** About this task **
Give the number of lines in the records below that include "computer". Reply with that number alone.

....

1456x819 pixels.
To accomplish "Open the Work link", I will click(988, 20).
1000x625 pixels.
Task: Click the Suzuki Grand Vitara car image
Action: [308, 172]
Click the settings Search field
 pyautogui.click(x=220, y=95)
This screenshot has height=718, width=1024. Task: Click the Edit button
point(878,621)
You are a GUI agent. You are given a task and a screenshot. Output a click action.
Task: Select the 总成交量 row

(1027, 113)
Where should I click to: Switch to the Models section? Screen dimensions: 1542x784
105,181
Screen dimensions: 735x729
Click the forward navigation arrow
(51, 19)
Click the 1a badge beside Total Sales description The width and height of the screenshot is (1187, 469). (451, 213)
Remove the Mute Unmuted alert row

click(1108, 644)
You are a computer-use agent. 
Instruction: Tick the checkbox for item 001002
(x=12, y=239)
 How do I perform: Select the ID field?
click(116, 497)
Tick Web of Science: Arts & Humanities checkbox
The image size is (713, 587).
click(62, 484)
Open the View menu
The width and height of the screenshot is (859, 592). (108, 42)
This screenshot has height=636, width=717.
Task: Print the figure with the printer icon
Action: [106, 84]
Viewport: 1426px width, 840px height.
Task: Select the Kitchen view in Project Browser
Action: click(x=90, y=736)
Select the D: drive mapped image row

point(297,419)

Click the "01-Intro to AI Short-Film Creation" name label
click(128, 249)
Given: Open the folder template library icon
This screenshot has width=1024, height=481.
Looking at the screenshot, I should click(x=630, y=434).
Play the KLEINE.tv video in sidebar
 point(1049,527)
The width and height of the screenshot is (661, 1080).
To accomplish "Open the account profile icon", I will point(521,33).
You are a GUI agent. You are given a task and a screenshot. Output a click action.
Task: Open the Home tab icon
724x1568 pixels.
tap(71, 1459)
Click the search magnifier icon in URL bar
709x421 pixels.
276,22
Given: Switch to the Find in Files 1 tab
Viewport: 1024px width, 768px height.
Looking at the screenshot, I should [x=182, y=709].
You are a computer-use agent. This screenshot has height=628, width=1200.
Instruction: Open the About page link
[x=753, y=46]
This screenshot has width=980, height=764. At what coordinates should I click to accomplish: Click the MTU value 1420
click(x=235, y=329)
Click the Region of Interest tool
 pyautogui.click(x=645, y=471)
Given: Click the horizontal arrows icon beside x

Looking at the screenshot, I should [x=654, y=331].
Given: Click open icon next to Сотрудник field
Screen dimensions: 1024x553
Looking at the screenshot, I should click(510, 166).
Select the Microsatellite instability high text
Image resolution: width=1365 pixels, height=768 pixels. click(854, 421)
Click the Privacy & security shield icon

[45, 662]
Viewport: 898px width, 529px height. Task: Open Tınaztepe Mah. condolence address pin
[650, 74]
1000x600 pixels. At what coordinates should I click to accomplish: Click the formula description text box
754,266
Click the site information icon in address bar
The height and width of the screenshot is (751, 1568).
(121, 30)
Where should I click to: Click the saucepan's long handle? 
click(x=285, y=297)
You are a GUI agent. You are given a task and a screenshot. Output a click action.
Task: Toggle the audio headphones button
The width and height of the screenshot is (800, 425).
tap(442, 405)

....

** Solution for this problem **
2